O Supremo Tribunal Federal (STF) decidiu, por unanimidade, que créditos reconhecidos em ações coletivas podem ser pagos individualmente a cada servidor beneficiado, sem que isso configure fracionamento ilegal de precatórios.
A decisão foi tomada no julgamento do Recurso Extraordinário com Agravo (ARE) 1.491.569, com repercussão geral reconhecida, no Tema 1.317, analisado pelo Plenário Virtual da Corte. Com isso, a tese firmada pelo STF passa a valer para todos os casos semelhantes em tramitação no país.
Ação movida pelo sindicato
No caso concreto, o SISPUMI ajuizou ação civil pública contra o município de Itanhaém para garantir o pagamento de diferenças salariais devidas aos servidores representados pela entidade.
Após a condenação do município, o Sindicato requereu a expedição de uma Requisição de Pequeno Valor (RPV) em favor de um dos servidores beneficiados, no valor de R$ 670,82.
A RPV é um instrumento que permite o pagamento de débitos judiciais de menor valor sem a necessidade de precatório, respeitando os limites definidos por cada ente federativo, conforme previsto na Constituição Federal.
STF afasta entendimento do TJ-SP
Ao analisar recurso do município, o Tribunal de Justiça de São Paulo (TJ-SP) havia entendido que, como a execução foi iniciada pelo Sindicato — e não diretamente pelo servidor —, o pagamento deveria ocorrer pelo valor global da condenação. Com isso, afastava-se a possibilidade de pagamento por RPV individual.
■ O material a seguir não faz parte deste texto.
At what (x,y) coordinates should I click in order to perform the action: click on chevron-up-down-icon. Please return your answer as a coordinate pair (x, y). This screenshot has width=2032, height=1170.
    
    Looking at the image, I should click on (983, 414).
Esse entendimento, no entanto, foi rejeitado pelo STF.
Em seu voto, o relator, ministro Luís Roberto Barroso, destacou que a natureza do crédito — individual ou coletiva — não depende de quem propõe a execução, mas sim da natureza jurídica da obrigação. No caso analisado, tratam-se de obrigações divisíveis, com credores individualizados.
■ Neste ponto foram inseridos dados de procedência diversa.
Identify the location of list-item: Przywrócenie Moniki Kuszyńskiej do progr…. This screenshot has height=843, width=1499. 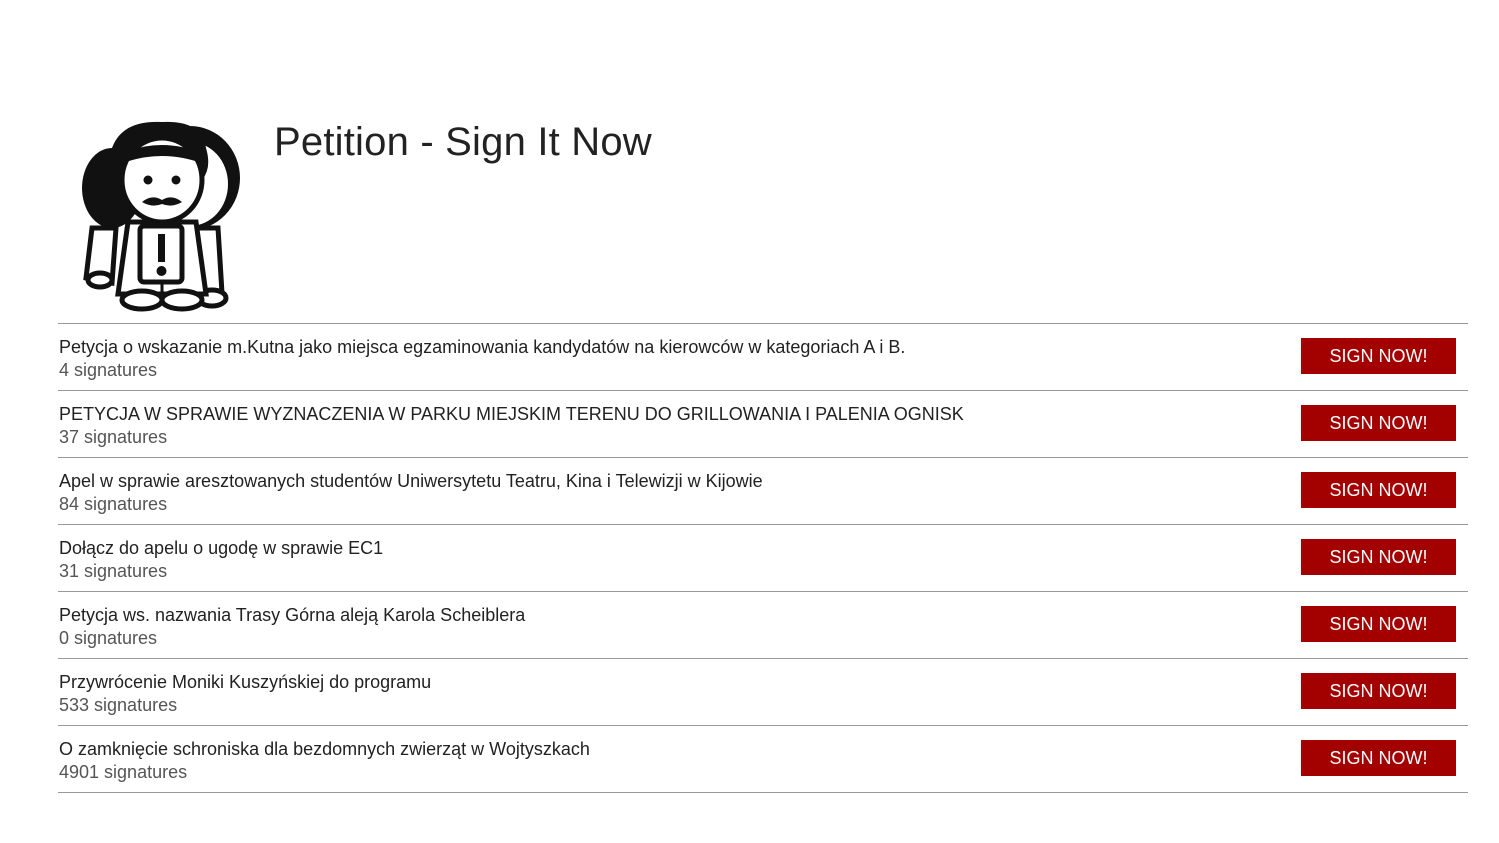
(763, 692).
O ministro ressaltou ainda que o Sindicato, atuando como substituto processual, apresentou os cálculos individualizados de cada servidor. Também afirmou que tanto o Sindicato quanto o próprio servidor podem promover a execução, já que “o direito a ser satisfeito, em qualquer das hipóteses, é o mesmo”.
Tese firmada pelo STF
A tese de repercussão geral fixada pelo Supremo estabelece que:
“A execução de créditos individuais e divisíveis decorrentes de título judicial coletivo, promovida por substituto processual, não caracteriza o fracionamento de precatório vedado pelo § 8º do art. 100 da Constituição.”
Vitória para o movimento sindical
A decisão representa um avanço significativo para a atuação sindical e para a efetivação dos direitos dos servidores públicos. Ao reconhecer a possibilidade de execução individualizada de créditos obtidos em ações coletivas, o STF garante maior celeridade no pagamento de valores reconhecidos judicialmente.
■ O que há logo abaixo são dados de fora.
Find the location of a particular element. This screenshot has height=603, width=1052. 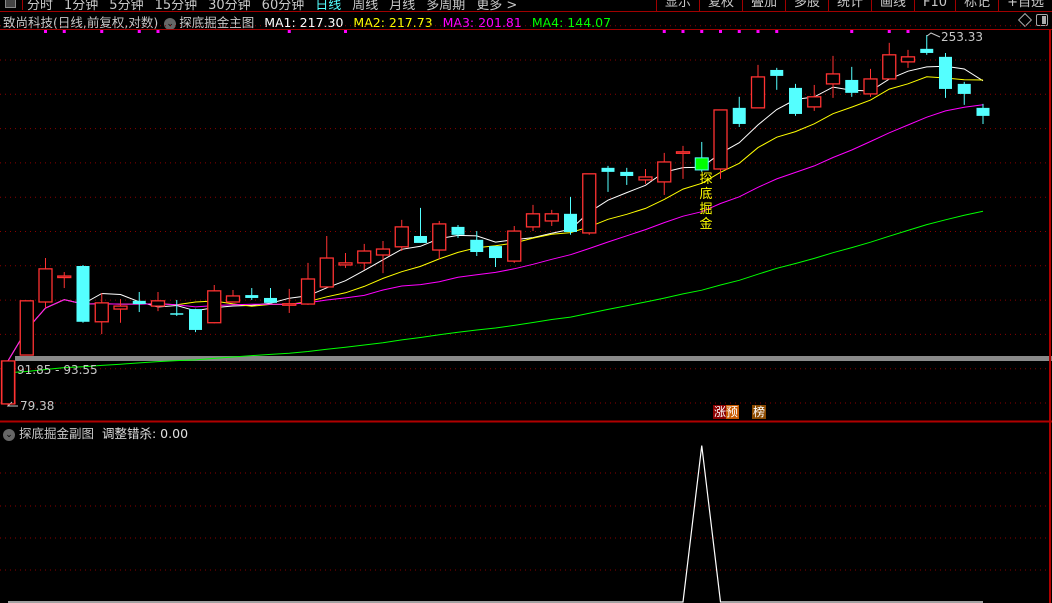

sub-indicator-name: 探底掘金副图 is located at coordinates (56, 434).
Para o movimento sindical, o entendimento fortalece o papel das entidades representativas na proteção dos direitos da categoria, especialmente em ações que envolvem diferenças salariais, direitos funcionais e cobranças contra o poder público.
A FETAM/SP destaca a importância dessa vitória do SISPUMI, que consolida uma jurisprudência favorável aos trabalhadores e trabalhadoras do serviço público municipal. A decisão reafirma que as conquistas obtidas por meio de ações coletivas devem se transformar em direitos concretos, pagos diretamente a cada servidor beneficiado.
Com essa decisão, o STF fortalece a segurança jurídica, a atuação coletiva dos sindicatos e o acesso efetivo dos servidores aos valores que lhes são devidos.